*REQUIREMENT*. Render the records from the line with "Where should I" up to and including the line with "coord(236,189)" as a two-column CSV with the headers request and answer. Give one row per record, put each field in quotes, replace line breaks with spaces, and leave the pictures out.

*EXCERPTED DATA*.
○ ○ ○ ○ ○ ○ ○

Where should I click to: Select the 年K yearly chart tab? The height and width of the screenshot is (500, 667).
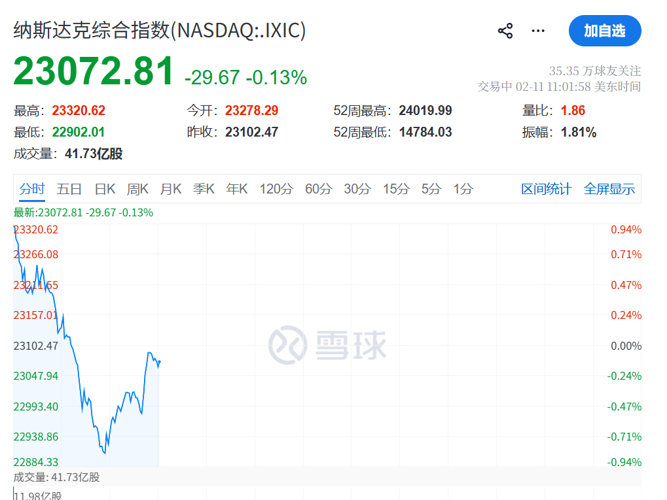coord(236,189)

○ ○ ○ ○ ○ ○ ○

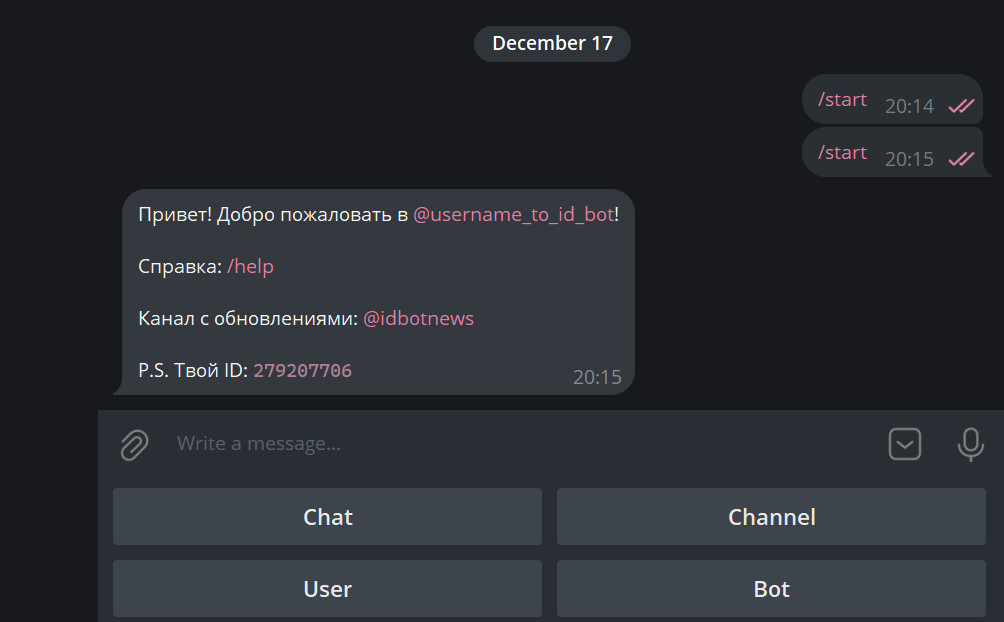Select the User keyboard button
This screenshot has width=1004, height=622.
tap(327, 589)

○ ○ ○ ○ ○ ○ ○

*TASK OUTPUT*.
request,answer
"Where should I click to: Select the 年K yearly chart tab? The height and width of the screenshot is (500, 667).","coord(236,189)"